Jerusalem artichoke plants are very easy to grow as they are very hardy plants and once roots are established on soil, they tend to grow vigorously with little nutrition and less care. A thorough soil preparation is normally done in commercial cultivation of Jerusalem artichokes. Soil is prepared well by adding and mixing bulk quantities of compost and well rotted farm yard manure liberally into the top soil and then adding a little lime just before planting Jerusalem artichoke tubers. After planting is done, soil is kept free from weeds all throughout its production duration. It is necessary to keep the soil slightly moist always.
Climatic requirements for Jerusalem artichoke
Jerusalem artichokes are better adapted to cool climates. Temperature requirements vary from 65 to 80°F and rainfall requirements vary from 50 inches or less. Crops are grown both as rainfed and irrigated crops. Irrigation may be necessary for rainfed crops also, if soil is dry.
Jerusalem artichoke is adapted to various soil types but the best soil is fertile sandy loams or well-drained, slightly alkaline soils. Generally speaking, soils suitable for potato and corn production are suitable for Jerusalem artichoke production also. Water logging must be avoided but soil moisture must be well above 30% of field capacity during the tuber formation period which starts from late August to early September and lasts up to November.
Propagation of Jerusalem artichoke
Vegetative propagation via seed tubers is generally preferred in Jerusalem artichoke. Tubers or pieces of tubers containing two or three vigorous buds and weighing approximately 50-60 grams are used for the propagation of Jerusalem artichoke. Tubers start sprouting after two to three weeks of planting. During plant establishment, grass and weed problems will be reduced by shading since plants grow over 6 feet high. Tubers begin to form in August and may become 4 inches long and 2 to 3 inches in diameter upon full growth.
Recommended planting rate is 1,000 lb per acre of tubers which yield up to 10,000 to 15,000 plants per acre. Ideal planting time is spring through early summer (January to March). Ideal spacing is 12 to 25 inches between plants and 30 to 35 inches between rows at a planting depth of 2 to 4 inches. Tubers begin to form in August.
Fertilizer application helps produce a better yield. Fertilizer requirements of Jerusalem artichoke plants are same as that of potatoes. Generally it is suggested that 500 to 700 lb per acre of 6-12-6 NPK should be broadcasted in the row. This rate may be increased on low fertile soils.
Sunny position and water are two essential requirements for the successful production of Jerusalem artichokes. Jerusalem artichokes need to be watered deeply to force the production of large tubers. Less watering tends to produce less and smaller tubers.
Mechanical weed control is generally recommended for Jerusalem artichokes. Manual removal of weeding, by carefully pulling of any weeds that appear, until the plants get well established is highly recommended.

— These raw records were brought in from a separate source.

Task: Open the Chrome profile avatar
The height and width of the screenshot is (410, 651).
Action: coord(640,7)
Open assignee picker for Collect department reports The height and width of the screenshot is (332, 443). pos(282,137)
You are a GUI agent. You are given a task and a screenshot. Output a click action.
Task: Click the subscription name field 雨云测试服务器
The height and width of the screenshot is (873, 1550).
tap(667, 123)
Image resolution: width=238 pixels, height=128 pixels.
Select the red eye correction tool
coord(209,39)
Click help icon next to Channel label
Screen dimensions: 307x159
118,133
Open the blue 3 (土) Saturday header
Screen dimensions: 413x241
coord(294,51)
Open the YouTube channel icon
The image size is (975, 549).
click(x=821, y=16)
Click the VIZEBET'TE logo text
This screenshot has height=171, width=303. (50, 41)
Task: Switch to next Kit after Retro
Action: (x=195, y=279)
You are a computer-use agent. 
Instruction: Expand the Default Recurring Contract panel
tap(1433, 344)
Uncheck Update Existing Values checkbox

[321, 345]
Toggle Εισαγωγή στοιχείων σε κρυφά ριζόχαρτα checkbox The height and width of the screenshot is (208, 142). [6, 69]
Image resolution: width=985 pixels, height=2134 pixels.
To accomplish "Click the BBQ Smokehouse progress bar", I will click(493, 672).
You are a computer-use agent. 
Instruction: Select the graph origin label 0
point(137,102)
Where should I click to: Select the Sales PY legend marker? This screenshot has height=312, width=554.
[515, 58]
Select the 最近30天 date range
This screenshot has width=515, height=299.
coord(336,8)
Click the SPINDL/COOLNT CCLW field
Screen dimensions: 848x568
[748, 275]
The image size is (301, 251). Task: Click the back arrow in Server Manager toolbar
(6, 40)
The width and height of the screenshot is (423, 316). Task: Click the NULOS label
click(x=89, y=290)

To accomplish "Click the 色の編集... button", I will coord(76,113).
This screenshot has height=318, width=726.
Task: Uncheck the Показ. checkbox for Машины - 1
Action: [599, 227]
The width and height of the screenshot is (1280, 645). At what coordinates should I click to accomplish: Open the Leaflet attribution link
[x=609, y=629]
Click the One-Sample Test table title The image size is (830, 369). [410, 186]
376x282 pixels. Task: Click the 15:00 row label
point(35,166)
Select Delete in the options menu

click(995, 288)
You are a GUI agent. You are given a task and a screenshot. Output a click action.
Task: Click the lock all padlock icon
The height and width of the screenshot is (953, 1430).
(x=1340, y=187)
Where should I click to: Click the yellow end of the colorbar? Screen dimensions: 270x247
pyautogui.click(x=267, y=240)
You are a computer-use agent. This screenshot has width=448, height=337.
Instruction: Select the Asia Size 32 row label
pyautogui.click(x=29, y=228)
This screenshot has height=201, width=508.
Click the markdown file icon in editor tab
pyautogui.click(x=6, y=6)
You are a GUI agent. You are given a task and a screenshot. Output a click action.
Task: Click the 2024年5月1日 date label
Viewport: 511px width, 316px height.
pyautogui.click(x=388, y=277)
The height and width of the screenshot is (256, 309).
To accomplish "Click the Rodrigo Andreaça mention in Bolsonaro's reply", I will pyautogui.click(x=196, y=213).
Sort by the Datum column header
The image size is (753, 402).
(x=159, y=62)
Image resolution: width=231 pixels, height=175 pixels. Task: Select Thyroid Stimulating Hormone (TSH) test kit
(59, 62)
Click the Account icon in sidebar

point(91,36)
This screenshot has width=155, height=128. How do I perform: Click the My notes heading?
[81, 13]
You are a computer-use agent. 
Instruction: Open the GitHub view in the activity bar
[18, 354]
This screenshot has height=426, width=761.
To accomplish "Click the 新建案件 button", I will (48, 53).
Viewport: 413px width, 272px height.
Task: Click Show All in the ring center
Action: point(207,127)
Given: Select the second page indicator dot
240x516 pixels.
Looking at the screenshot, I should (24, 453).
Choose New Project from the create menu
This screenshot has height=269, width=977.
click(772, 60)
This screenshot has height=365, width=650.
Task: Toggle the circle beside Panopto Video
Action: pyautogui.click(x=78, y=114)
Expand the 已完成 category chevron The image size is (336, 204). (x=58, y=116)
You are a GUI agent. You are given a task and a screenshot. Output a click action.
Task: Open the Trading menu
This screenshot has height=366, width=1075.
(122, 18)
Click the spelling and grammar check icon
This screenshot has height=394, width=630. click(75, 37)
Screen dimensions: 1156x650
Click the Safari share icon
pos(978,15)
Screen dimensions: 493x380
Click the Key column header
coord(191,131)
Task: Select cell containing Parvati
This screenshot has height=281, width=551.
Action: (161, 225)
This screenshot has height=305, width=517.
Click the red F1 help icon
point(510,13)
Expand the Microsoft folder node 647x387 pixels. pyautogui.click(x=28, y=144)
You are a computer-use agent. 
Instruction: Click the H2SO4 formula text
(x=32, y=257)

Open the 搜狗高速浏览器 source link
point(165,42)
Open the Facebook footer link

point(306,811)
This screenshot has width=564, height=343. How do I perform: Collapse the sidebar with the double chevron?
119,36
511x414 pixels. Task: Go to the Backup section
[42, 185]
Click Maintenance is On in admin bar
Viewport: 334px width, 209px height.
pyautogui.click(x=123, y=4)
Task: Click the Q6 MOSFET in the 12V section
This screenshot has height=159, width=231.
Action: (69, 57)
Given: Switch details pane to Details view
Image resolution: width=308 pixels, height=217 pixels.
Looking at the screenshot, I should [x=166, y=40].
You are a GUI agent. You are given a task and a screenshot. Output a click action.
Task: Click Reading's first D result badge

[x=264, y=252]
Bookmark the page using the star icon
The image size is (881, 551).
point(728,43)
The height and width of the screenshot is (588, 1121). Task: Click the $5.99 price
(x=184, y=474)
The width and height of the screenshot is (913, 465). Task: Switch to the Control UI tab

Sclerotinia rot is a major problem in Jerusalem artichoke. Other fungal diseases that affect Jerusalem artichoke include downy mildew, rust and southern stem blight. Since there are no major registered chemicals recommended for Jerusalem Artichokes, biological control methods may be adopted for disease control.
Insect Pest Management
Puccinia helianthi is the most serious pest that attack Jerusalem artichoke plants. Burning the tops of the plants and a change of locality is recommended for the absolute control of the pest.
Since Jerusalem artichoke plants remain dormant during winter season, cut the flower stalks off at the ground level in order to help this vegetable survive the winter. Then cover the plants with proper mulching to protect them from frost injury. Mulch can be removed during spring season.
Harvesting of Jerusalem artichokes is similar to that of potatoes. Manual harvesting using a modified potato digger is generally advised as the best option. Harvested tubers are stored in gunny/jute bags and transported immediately to pack houses to avoid damage of the tubers due to field heat. Ideal harvesting time is fall through early winter (November to January), when the foliage begins to change color. Harvesting should be done in early hours of morning to avoid extreme heat building in tubers. Tops should be cut down to 12″ above the ground with a mower and then plough open the furrow, pick up the tubers, place in field containers or jute bags, and remove the harvested produce from the field immediately. Harvest the tubers in 4 or 5 months as it is best to leave them in the soil and harvest as and when needed.
Yield: Average tuber yield ranges between 5 and 10 tons per acre. Alcohol yield is at 60–100 liters/metric tons of tubers. Yield of tops for forage is between 10 and 15 tons per acre.